A Pakistani Christian sewerage cleaner has died after three doctors allegedly refused to treat him till his sludge-covered body had been washed; they said their Ramadan fast would be invalid (“makruh”) because he was “unclean” and also belonged to a low caste. (The word for low caste, “chuhra”, especially derogatory, is reserved for sanitary workers and often used in Pakistan synonymously for “Christian.”)
Irfan Masih died on 1st June, in Umar Kot Civil Hospital, Sindh, 300 kilometres from Karachi. Umar Kot has about 75 Christian families; almost all of them work as sanitary workers, a job that many Muslims refuse to do.
A number of Umar Kot Christians blocked a crossing after Irfan Masih’s death, demanding that a criminal case be registered against three doctors. Senior Superintendent of Police Usman Javed Bajwa told World Watch Monitor that a case of murder by negligence had eventually been registered, and the police would submit its report on the merit in the court.
A Pakistani Christian NGO has said that a doctor’s Hippocratic oath obliges him to treat a patient whose life is at risk in any circumstances, beyond religion and class. The Cecil and Iris Chaudhry Foundation wrote “We condemn this incident in the strongest manner. A society becomes exceedingly dangerous when it disregards all norms of humanity.”
Other experts on Pakistan told WWM that this treatment of minorities has more to do with the legacy of the Indian caste system than Islamic theology about how the Ramadan fast could be invalidated by certain ‘restrictions’ on the faster. For example, there are exemptions from fasting for Muslim travellers or people who are ill.

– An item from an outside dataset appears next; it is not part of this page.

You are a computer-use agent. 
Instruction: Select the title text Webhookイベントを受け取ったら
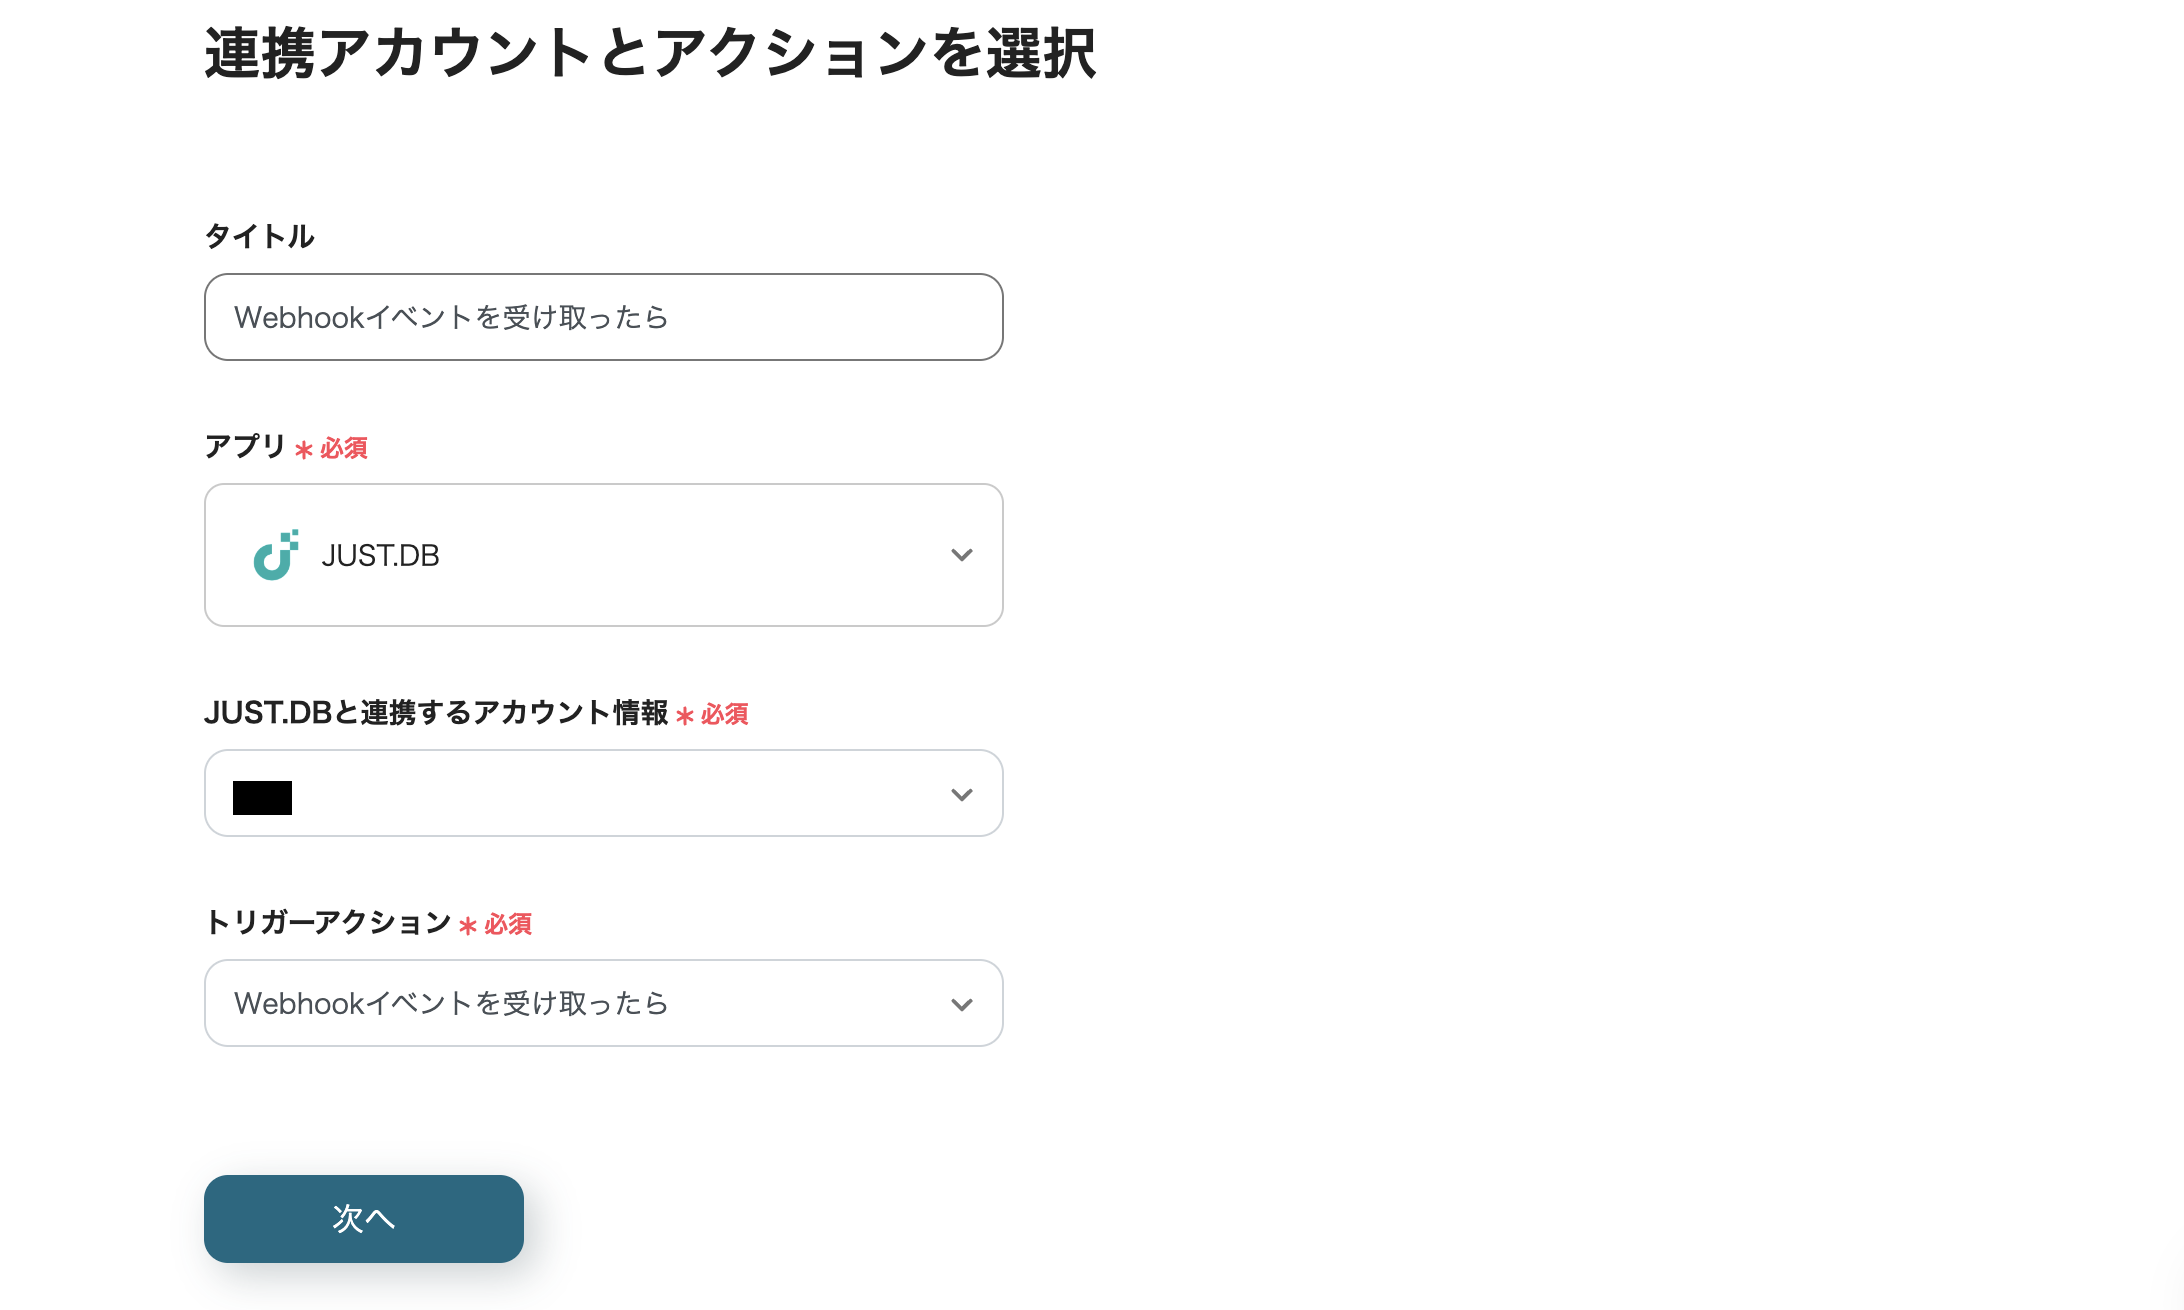click(x=450, y=317)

Meanwhile, Nasir Saeed, director of the Center for Legal Aid, Assistance and Settlement (CLAAS), which provides legal assistance to Pakistani Christians, told Fides it was a sad episode. “A life could have been saved if medical aid had been given in time. This is not the first time that any sewer cleaner has died doing his duty. The government should provide safety kits to their workers but since these menial jobs are reserved for the Christians nobody cares about them”.